Example 3: Preparation of Mixed Magnesium Bis(2-Ethylhexanolate)/Magnesium Bis(2-Butoxyethanolate) Solution in Toluene/Heptane with the Addition of 4 Mol % Ethanol (Relative to the Total Alcohol Use)

(21) 18.4 g of magnesium shavings, 443 g of toluene, and 40 g of heptane were placed in a 0.5-L double-jacketed glass reactor equipped with a reflux condenser and a dropping funnel. 9.6 g of a 25% solution of triethylaluminum in toluene was then injected, and the mixture was heated to the boiling point. 3.0 g of ethanol and a mixture of 108 g of 2-ethylhexanol and 97.5 g of 2-butoxyethanol were added dropwise over a period of two hours. 17.2 L of gas was evolved (93% of theoretical yield). After the dosing, the reactor contents were refluxed for an additional 120 minutes, resulting in further evolution of 1.8 L of gas (in total, 19.0 L, or 103% of theoretical yield).

(22) After cooling to approximately 80° C., the reaction mixture was siphoned off and filtered. 602 g of a light gray, clear liquid was obtained which had a magnesium content of 1.26 mmol/g (corresponding to a conversion of 104% of theoretical yield). The product solution also contained 0.035 mmol/g of aluminum and had a protic impurity content of 0.23 mmol/g.

(23) Yield: 98% of theoretical

(24) Viscosity (Brookfield): 80 cP

(25) Comparative examples 1 and 2 were carried out according to the technical teaching of WO 2007/026016 A1; i.e., the magnesium was activated with trialkylaluminum solutions, and the reactions with the branched alcohol HO(CHR.sup.8).sub.nOR.sup.9 were carried out at the boiling point.

(26) When 2-butoxyethanol was used in toluene/heptane in the absence of a primary alcohol HOR.sup.7 which is unbranched or which has a branch at the 3- or higher position and contains 2-15 C atoms for a six-hour reaction time, a conversion of approximately only 18% of the theoretical yield of the desired magnesium alcoholate was obtained (comparative example 1).

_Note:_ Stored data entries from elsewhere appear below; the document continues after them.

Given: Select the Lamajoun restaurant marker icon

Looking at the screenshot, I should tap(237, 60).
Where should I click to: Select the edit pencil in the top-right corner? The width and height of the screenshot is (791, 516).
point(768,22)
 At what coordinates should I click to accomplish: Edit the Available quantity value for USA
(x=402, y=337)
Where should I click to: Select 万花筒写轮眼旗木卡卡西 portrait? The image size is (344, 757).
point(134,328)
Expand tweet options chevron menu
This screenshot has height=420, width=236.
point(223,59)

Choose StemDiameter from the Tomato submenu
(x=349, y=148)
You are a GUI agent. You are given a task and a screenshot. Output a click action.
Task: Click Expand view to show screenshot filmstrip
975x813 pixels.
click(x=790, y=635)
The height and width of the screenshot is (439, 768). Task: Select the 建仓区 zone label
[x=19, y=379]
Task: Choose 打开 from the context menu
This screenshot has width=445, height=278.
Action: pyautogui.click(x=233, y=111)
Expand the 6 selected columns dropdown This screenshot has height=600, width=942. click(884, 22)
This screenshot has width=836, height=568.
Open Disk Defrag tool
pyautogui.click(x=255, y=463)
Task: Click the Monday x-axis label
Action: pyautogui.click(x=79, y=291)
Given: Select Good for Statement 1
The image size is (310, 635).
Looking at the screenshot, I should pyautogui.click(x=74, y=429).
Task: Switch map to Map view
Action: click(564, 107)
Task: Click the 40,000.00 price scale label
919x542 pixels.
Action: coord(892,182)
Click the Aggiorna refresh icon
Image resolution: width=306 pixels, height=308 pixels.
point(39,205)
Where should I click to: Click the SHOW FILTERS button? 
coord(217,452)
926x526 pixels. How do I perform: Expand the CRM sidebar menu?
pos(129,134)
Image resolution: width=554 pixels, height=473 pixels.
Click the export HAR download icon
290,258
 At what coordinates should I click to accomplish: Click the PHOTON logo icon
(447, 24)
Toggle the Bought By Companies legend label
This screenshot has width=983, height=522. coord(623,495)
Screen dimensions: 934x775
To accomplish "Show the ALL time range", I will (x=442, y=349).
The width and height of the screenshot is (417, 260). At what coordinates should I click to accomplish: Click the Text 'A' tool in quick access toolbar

A strong increase in viscosity was observed. The method product also had an extremely high content of protic impurities: 2.30 mmol/g, corresponding to 370 mol % relative to dissolved magnesium. In the presence of 3.5 mol % ethanol, over a shortened reaction time of 3.5 hours, the target product was reached with 96% yield (example 1). Consequently, the content of protic impurities was very markedly decreased to only 18%. The product viscosity was extremely low (10 cP) despite the very high product concentrations.

(27) Example 2 and comparative example show the results upon usage of a long-chain alkoxy-substituted alcohol, the 2-(2-ethylhexoxy)ethanol. In this case, it was impossible to initiate any reaction at all without the use of a primary alcohol which is unbranched or which has a branch at the 3- or higher position and contains 2-15 C atoms HOR.sup.7, whereas a highly concentrated, low-viscosity solution of magnesium bis(2-(2-ethylhexoxy)ethanolate) was obtained at 99% yield when 1.5 mol % ethanol was used.

(28) Comparative example 3 was worked in accordance with the teachings of WO2010/146122, without the use of an alcohol containing an alkoxy function HO(CHR.sup.8).sub.nOR.sup.9, and a highly concentrated solution of magnesium bis(2-ethylhexanolate) in toluene/heptane was prepared. The yield and the content of protic impurities were indeed in the desired ranges, but the viscosity was extremely high, at 3,700 cP.

(29) In the last example 3, a mixture of three different alcohols was used. In this case, equal molar amounts of 2-ethylhexanol and the alcohol containing an alkoxy function, 2-butoxyethanol, were used. When 4 mol % ethanol was used, a solution containing the desired mixture of magnesium bis(2-ethylhexanolate) and magnesium bis(2-butoxyethanolate) was obtained at a very favorable yield. The viscosity was comparatively very low, at 80 cP.